Go line by line through the entries below and copy those containing the string "computer".

SOURCE INFORMATION START

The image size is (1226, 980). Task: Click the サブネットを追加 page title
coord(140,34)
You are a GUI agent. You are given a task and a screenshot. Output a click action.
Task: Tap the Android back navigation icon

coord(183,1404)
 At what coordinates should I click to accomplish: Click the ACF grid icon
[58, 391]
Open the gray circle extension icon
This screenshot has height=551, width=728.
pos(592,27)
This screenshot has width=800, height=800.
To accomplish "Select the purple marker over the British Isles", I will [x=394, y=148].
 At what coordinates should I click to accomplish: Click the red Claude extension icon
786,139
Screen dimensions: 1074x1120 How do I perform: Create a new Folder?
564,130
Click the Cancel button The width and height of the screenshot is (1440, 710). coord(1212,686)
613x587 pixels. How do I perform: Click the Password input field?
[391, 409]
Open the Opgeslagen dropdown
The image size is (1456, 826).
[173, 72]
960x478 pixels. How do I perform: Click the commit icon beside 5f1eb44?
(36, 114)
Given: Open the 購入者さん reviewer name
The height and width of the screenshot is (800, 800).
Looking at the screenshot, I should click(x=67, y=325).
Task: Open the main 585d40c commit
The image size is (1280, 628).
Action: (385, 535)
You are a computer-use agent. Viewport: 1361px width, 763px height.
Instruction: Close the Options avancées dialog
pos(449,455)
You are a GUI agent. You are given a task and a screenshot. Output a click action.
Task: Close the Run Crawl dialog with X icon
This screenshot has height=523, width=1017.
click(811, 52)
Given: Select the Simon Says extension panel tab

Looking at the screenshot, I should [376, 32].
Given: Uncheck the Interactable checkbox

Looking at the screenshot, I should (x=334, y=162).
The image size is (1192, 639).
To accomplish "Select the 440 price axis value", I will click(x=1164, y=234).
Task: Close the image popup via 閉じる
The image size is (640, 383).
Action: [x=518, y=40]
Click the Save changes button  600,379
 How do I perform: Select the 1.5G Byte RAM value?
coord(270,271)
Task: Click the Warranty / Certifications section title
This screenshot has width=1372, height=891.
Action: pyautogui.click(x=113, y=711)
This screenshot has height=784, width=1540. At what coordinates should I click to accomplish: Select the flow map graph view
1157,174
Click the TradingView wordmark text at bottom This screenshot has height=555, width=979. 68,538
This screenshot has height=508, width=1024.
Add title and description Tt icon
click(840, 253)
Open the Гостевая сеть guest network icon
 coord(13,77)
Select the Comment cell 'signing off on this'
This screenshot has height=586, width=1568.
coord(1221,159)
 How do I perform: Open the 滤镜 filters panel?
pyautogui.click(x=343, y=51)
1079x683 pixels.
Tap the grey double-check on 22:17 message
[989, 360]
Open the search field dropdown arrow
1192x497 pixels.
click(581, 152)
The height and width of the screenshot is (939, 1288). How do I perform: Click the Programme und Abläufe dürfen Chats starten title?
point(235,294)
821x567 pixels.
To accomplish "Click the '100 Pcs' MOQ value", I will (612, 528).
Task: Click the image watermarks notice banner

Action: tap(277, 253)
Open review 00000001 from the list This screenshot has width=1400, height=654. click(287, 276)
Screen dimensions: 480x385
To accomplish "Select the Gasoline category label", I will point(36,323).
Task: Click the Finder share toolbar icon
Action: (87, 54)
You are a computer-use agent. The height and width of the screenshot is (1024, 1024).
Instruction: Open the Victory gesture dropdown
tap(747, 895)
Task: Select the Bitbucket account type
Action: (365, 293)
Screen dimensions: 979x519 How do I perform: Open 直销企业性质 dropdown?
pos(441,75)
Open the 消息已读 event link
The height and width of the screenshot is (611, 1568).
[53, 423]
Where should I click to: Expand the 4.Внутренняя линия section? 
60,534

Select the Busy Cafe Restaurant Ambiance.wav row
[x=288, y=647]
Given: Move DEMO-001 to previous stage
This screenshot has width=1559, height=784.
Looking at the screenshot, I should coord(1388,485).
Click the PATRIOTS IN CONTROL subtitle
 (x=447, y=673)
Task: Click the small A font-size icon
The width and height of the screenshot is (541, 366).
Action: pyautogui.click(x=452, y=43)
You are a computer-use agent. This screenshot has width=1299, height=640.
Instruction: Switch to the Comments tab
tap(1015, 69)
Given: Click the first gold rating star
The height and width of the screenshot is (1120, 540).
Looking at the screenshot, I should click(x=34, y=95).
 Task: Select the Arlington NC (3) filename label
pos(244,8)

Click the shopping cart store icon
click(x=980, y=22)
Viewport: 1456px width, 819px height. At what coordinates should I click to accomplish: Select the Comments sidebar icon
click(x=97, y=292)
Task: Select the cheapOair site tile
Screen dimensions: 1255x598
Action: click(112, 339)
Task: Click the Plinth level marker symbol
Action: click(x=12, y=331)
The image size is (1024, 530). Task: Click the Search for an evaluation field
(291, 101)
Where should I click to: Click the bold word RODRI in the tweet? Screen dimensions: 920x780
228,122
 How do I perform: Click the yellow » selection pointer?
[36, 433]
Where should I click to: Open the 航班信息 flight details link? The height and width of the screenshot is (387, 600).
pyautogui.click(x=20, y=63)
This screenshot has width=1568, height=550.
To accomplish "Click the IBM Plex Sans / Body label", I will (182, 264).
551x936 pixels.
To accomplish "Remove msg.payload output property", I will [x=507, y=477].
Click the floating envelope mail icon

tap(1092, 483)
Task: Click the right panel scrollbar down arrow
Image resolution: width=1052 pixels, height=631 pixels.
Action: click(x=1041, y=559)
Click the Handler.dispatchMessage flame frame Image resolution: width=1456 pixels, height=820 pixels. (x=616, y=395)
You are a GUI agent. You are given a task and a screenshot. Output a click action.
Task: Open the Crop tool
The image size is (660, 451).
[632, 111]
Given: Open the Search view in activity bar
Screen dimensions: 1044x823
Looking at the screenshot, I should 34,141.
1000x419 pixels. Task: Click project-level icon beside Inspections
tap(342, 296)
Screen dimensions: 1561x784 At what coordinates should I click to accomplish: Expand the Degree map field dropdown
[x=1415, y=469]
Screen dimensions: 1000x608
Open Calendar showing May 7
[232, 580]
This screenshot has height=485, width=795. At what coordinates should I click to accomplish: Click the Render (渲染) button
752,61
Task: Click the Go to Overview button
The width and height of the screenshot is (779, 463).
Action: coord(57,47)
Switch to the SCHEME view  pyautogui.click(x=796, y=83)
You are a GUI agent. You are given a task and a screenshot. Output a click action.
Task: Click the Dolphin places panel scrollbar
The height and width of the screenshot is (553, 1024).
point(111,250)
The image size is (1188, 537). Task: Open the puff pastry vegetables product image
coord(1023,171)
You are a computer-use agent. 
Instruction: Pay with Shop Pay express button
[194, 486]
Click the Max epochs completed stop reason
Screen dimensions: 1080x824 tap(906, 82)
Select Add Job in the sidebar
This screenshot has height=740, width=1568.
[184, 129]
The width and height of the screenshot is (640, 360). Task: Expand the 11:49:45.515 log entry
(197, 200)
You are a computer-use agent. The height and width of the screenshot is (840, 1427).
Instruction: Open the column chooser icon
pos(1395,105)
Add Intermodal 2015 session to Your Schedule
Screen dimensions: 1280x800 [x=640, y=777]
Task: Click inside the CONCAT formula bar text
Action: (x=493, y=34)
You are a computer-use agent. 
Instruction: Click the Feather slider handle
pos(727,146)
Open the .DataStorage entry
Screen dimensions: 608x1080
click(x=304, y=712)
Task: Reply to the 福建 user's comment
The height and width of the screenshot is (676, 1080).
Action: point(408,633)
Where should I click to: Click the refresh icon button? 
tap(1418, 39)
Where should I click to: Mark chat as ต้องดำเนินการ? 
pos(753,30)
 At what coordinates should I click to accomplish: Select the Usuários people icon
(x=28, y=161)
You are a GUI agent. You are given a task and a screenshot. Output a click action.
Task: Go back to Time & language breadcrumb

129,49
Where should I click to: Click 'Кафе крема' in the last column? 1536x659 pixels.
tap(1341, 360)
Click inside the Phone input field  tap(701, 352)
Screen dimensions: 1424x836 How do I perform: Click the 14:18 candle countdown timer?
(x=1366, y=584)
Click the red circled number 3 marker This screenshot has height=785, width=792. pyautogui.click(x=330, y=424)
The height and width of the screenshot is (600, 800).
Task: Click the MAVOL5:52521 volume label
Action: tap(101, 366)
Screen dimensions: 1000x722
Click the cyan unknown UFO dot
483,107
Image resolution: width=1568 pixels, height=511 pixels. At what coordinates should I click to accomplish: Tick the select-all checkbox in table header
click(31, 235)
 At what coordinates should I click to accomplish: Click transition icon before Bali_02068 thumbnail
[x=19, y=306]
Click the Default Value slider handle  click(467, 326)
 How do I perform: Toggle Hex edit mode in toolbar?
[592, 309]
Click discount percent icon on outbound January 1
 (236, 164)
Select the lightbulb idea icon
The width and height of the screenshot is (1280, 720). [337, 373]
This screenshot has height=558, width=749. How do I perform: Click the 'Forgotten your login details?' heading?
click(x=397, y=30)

SOURCE INFORMATION END

REPLY
You are a computer-use agent. Viewport: 1361px width, 763px height.
You are a computer-use agent. The height and width of the screenshot is (1024, 1024).
You are a computer-use agent. This screenshot has width=1299, height=640.
You are a computer-use agent. 
You are a computer-use agent. The height and width of the screenshot is (840, 1427).
You are a computer-use agent. 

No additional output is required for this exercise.